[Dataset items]
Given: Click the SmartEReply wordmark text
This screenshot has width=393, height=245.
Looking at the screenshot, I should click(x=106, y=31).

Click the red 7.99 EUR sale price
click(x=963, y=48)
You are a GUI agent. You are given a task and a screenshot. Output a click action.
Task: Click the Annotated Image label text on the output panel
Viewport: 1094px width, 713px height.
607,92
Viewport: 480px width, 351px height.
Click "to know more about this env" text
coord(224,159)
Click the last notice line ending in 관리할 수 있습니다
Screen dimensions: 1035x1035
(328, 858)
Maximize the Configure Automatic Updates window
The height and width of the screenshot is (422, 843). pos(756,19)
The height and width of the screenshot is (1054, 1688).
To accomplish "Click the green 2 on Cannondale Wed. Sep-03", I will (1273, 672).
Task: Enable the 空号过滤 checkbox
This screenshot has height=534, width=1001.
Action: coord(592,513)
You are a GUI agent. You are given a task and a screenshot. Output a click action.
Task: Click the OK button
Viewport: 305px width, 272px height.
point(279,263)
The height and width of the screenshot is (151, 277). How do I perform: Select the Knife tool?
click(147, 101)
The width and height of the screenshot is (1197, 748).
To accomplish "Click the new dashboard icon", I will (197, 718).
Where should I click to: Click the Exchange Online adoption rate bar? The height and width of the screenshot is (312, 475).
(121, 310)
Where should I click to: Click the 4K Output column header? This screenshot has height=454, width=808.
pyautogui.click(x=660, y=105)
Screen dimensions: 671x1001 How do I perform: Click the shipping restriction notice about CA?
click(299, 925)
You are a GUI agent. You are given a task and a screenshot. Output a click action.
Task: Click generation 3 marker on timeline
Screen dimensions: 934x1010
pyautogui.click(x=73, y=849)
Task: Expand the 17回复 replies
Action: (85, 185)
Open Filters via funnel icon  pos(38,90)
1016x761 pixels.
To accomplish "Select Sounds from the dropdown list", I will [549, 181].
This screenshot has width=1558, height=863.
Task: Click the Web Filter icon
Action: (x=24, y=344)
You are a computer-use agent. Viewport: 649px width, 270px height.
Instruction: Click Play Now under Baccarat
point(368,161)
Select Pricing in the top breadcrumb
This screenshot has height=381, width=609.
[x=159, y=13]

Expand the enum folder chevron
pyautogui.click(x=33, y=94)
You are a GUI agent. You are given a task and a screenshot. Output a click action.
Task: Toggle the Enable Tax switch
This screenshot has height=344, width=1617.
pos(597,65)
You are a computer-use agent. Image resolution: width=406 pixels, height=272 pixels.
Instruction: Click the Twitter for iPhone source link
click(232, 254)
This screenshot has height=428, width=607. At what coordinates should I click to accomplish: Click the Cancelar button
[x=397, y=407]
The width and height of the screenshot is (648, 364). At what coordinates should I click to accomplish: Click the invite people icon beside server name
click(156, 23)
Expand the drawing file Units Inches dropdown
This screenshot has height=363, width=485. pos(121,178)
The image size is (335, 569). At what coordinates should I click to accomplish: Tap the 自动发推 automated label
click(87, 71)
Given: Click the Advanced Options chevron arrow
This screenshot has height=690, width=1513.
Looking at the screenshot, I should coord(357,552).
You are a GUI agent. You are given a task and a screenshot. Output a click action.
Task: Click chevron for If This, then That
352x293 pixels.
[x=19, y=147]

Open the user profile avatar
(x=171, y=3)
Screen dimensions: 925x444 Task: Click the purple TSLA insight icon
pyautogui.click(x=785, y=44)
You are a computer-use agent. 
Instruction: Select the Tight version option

WHAT TO DO: Rewrite the records above, replacing each "GUI agent" with "desktop agent" and leaving everything else unchanged.

WORKED SOLUTION:
Given: Click the SmartEReply wordmark text
This screenshot has width=393, height=245.
Looking at the screenshot, I should click(x=106, y=31).

Click the red 7.99 EUR sale price
click(x=963, y=48)
You are a desktop agent. You are given a task and a screenshot. Output a click action.
Task: Click the Annotated Image label text on the output panel
Viewport: 1094px width, 713px height.
607,92
Viewport: 480px width, 351px height.
Click "to know more about this env" text
coord(224,159)
Click the last notice line ending in 관리할 수 있습니다
Screen dimensions: 1035x1035
(328, 858)
Maximize the Configure Automatic Updates window
The height and width of the screenshot is (422, 843). pos(756,19)
The height and width of the screenshot is (1054, 1688).
To accomplish "Click the green 2 on Cannondale Wed. Sep-03", I will (1273, 672).
Task: Enable the 空号过滤 checkbox
This screenshot has height=534, width=1001.
Action: coord(592,513)
You are a desktop agent. You are given a task and a screenshot. Output a click action.
Task: Click the OK button
Viewport: 305px width, 272px height.
point(279,263)
The height and width of the screenshot is (151, 277). How do I perform: Select the Knife tool?
click(147, 101)
The width and height of the screenshot is (1197, 748).
To accomplish "Click the new dashboard icon", I will (197, 718).
Where should I click to: Click the Exchange Online adoption rate bar? The height and width of the screenshot is (312, 475).
(121, 310)
Where should I click to: Click the 4K Output column header? This screenshot has height=454, width=808.
pyautogui.click(x=660, y=105)
Screen dimensions: 671x1001 How do I perform: Click the shipping restriction notice about CA?
click(299, 925)
You are a desktop agent. You are given a task and a screenshot. Output a click action.
Task: Click generation 3 marker on timeline
Screen dimensions: 934x1010
pyautogui.click(x=73, y=849)
Task: Expand the 17回复 replies
Action: (85, 185)
Open Filters via funnel icon  pos(38,90)
1016x761 pixels.
To accomplish "Select Sounds from the dropdown list", I will [549, 181].
This screenshot has width=1558, height=863.
Task: Click the Web Filter icon
Action: (x=24, y=344)
You are a computer-use agent. Viewport: 649px width, 270px height.
Instruction: Click Play Now under Baccarat
point(368,161)
Select Pricing in the top breadcrumb
This screenshot has height=381, width=609.
[x=159, y=13]

Expand the enum folder chevron
pyautogui.click(x=33, y=94)
You are a desktop agent. You are given a task and a screenshot. Output a click action.
Task: Toggle the Enable Tax switch
This screenshot has height=344, width=1617.
pos(597,65)
You are a computer-use agent. Image resolution: width=406 pixels, height=272 pixels.
Instruction: Click the Twitter for iPhone source link
click(232, 254)
This screenshot has height=428, width=607. At what coordinates should I click to accomplish: Click the Cancelar button
[x=397, y=407]
The width and height of the screenshot is (648, 364). At what coordinates should I click to accomplish: Click the invite people icon beside server name
click(156, 23)
Expand the drawing file Units Inches dropdown
This screenshot has height=363, width=485. pos(121,178)
The image size is (335, 569). At what coordinates should I click to accomplish: Tap the 自动发推 automated label
click(87, 71)
Given: Click the Advanced Options chevron arrow
This screenshot has height=690, width=1513.
Looking at the screenshot, I should coord(357,552).
You are a desktop agent. You are given a task and a screenshot. Output a click action.
Task: Click chevron for If This, then That
352x293 pixels.
[x=19, y=147]

Open the user profile avatar
(x=171, y=3)
Screen dimensions: 925x444 Task: Click the purple TSLA insight icon
pyautogui.click(x=785, y=44)
You are a computer-use agent. 
Instruction: Select the Tight version option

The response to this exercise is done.